In Bamako, discontent began to brew against a backdrop of demands for a multi-party system. On 17 March 1991, several political parties and associations marched in the capital in memory of a student leader assassinated on 17 March 1980.
A few days later, on 22 March, these protest organisations set up a Coordinating Committee of Democratic Associations and Organisations, more commonly known as the ‘Democratic Movement’. The demonstrations were repressed in blood: 200 people were killed during these events.
On 26 March 1991, several officers staged a coup d’état, arrested Moussa Traoré and set up a Transitional Committee for the Salvation of the People led by Lieutenant Colonel Amadou Toumani Touré (ATT). The now ex-president is imprisoned and sentenced to death in 1993. His successor, Alpha Oumar Konaré, commuted his sentence to life imprisonment and finally pardoned him in 2002.

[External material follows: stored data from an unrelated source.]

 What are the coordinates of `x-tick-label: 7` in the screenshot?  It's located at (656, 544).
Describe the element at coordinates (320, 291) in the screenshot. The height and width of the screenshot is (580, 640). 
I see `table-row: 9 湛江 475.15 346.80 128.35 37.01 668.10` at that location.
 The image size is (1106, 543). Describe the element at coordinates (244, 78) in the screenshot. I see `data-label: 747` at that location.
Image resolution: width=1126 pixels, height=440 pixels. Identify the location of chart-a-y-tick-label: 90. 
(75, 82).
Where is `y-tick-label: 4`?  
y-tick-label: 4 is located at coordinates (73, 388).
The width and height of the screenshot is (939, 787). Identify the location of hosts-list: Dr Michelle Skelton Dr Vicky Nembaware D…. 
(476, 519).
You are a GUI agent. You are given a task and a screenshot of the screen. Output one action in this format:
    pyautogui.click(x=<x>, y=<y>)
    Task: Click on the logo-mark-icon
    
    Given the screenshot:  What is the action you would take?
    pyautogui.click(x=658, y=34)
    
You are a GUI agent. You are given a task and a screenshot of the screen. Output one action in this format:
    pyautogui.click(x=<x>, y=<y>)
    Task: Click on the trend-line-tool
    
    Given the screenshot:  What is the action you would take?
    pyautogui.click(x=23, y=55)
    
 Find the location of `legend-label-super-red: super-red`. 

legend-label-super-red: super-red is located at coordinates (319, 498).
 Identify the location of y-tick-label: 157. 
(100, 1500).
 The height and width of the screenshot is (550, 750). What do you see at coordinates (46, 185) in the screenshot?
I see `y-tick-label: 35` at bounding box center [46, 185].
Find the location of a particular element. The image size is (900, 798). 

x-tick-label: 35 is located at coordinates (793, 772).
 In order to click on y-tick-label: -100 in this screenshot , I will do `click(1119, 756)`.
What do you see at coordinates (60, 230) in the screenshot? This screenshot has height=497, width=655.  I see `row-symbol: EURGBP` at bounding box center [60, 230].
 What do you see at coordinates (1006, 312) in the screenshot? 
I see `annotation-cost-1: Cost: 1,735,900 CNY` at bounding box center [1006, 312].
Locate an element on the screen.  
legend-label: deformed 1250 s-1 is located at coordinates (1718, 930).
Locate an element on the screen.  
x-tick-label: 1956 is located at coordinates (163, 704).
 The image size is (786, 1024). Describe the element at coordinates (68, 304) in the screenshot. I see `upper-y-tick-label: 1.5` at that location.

Discreet, refusing requests for interviews, he had been living peacefully in a villa in the Malian capital, occasionally playing the role of mediator.
Meeting with Assimi Goïta
At the beginning of the Malian political crisis, Imam Mahmoud Dicko, the leading figure of the protests that had rocked Bamako since early June, Ibrahim Boubacar Keïta, then president, and Boubou Cissé, its Prime Minister, all met in the home of Traoré.
More recently, it was Assimi Goïta, the head of the National Council for the Salvation of the People (CNSP), who came to power following the coup of 18 August, who came to visit Traoré at his home. The former president later explained that he had given Goïta advice.